Begin Document text

In summary, the PCSWMO and Drainage Charge are regulatory obligations requiring property owners to manage a specific volume of stormwater runoff and pay a fee based on their impervious area, respectively. The Green Credit program, on the other hand, is an incentive-based initiative that rewards new development for meeting the regulatory requirements by lowering their monthly drainage charge and motivates existing property owners and further development to exceed the minimum requirements of stormwater management and reduce their impervious area, which can lead to a reduction in their drainage charges. While the regulatory obligations ensure a baseline level of stormwater management is maintained, the incentive program fosters an environment of continuous improvement and greater involvement in sustainable practices.
Residents of Detroit, Michigan, are facing a growing problem of urban flooding. This issue is mainly due to the city’s outdated water and sewer infrastructure, more frequent severe weather events, and other factors that are causing flooded basements and neighborhoods. A recent survey indicated that 43 percent of Detroit households experienced flooding between 2012 and 2020 (Sampson et al. Reference Sampson, White-Newsome, Gronlund, Leaphart, Miller, Steis Thorsby, Larson, Jackson, Ackerman, Washington and Thompson2021).
The root of Detroit’s flooding issues is the outdated combined-sewer system, which accounts for 97 percent of the city’s infrastructure. This system must be able to handle both sanitary flow during dry periods and runoff caused by storms during wet-weather events. Detroit was one of the last major cities in Michigan to adopt a PCSWMO, a measure that helps to reduce the impact of additional stormwater runoff from new private development. Additionally, the city was exempt from adhering to county stormwater regulations, which has compounded the issue.
Over time, this situation has increased the burden on the already overtaxed combined-sewer system. The cost of addressing these problems has fallen on the city’s taxpayers rather than on the private developers who played a role in exacerbating the problem.
The aging infrastructure and intense rainfall also result in combined-sewer overflows (CSO) in which partially treated sewage flows into the Detroit and Rouge rivers. The Clean Water Act requires DWSD, along with the Great Lakes Water Authority, to implement a CSO control program. Detroit is using GSI as well as conventional controls to reduce its CSO discharges (City of Detroit Water and Sewerage Department 2022). A study of Detroit GSI by Thorsby et al. (Reference Thorsby, Miller and Treemore-Spears2020) found that broader scale practices, such as bioretention basins, bioswales, and green roofs, had a larger effect on flood mitigation, especially when located at the upstream end of the storm sewer system. Smaller-scale systems, such as rain gardens, have a smaller mitigating effect. Webber et al. (Reference Webber, Fletcher, Cunningham, Fu, Butler and Burns2020) found a similar scaling effect.
The Green Credit program provides an economic incentive for property owners to reduce impervious surfaces by installing GSI practices. However, the economic approach may be insufficient. In Detroit, as in other cities, the drainage charge alone is often insufficient to change behaviors. Of the many thousands of properties in Detroit, only 268 GSI projects are listed in the city’s database (City of Detroit Water and Sewerage Department 2023). Those property owners who do adopt GSI practices often do so for other, complementary reasons.

End Document text

- [Written problem]
Answer these questions about the Detroit stormwater text:
(a) What percentage of Detroit households experienced flooding between 2012 and 2020?
(b) What percentage of the city's infrastructure does the combined-sewer system account for?
(c) How many GSI projects are listed in the city's database?

Begin Data lines

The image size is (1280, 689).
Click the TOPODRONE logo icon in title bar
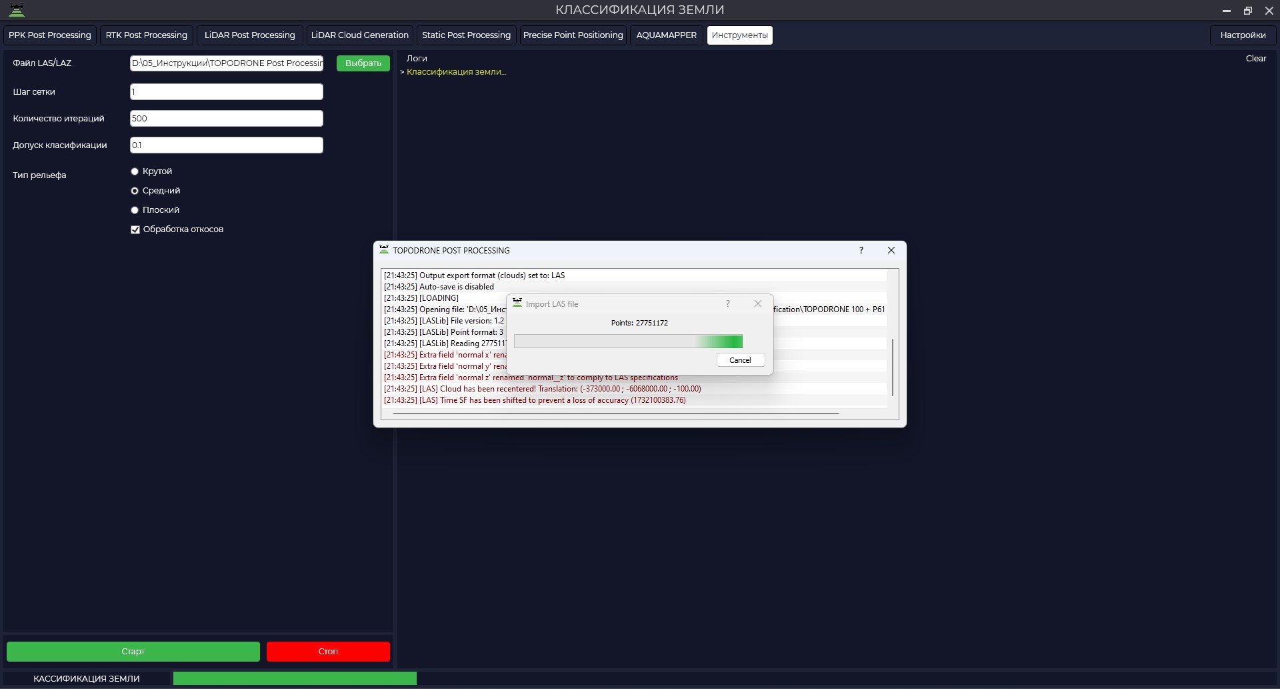click(x=17, y=10)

End Data lines

- [Exercise solution]
(a) 43 percent
(b) 97 percent
(c) 268